* WORK TASK
Nothing outside the lines below from the one containing "Where should I" through the one containing "Task: Select the Jazz genre filter" is to be printed; print those exactly, ends included, and drop the pictures.
[SOURCE MATERIAL]
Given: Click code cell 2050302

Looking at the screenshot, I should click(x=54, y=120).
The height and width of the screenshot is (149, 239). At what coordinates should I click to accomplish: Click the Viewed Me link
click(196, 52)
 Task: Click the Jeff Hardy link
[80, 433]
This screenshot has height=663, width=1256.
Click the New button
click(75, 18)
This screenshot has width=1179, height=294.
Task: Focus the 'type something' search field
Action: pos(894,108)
[/SOURCE MATERIAL]
[SOURCE MATERIAL]
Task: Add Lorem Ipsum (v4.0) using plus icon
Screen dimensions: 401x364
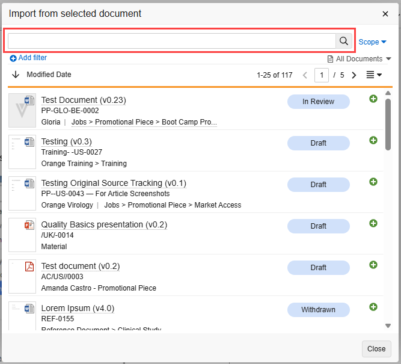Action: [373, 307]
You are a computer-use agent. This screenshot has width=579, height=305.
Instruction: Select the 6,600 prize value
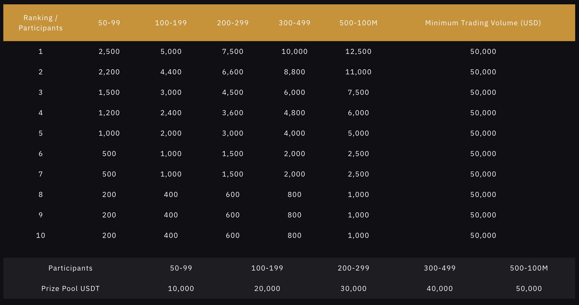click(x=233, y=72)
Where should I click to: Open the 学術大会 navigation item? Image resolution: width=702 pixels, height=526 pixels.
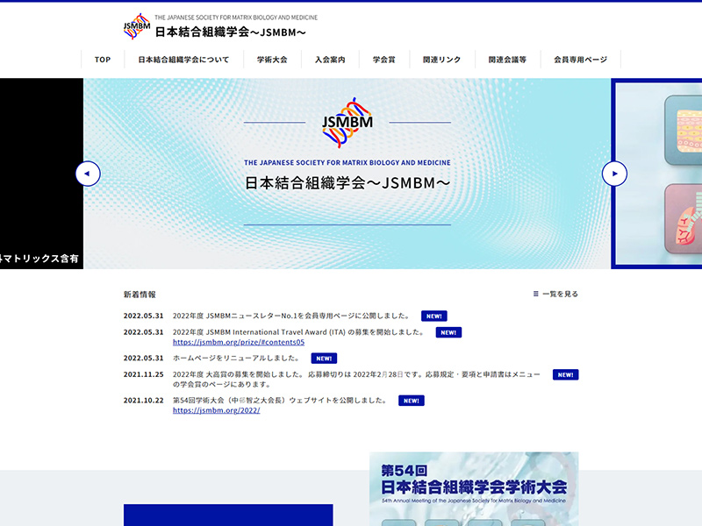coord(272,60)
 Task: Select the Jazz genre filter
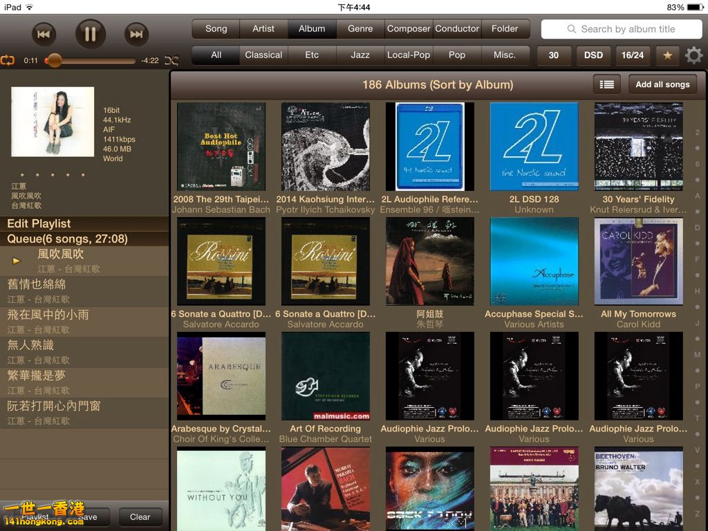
[/SOURCE MATERIAL]
* REPLY TO THE EXERCISE
Where should I click to: Open the 学術大会 navigation item? Image resolution: width=702 pixels, height=526 pixels.
coord(272,60)
 Task: Select the Jazz genre filter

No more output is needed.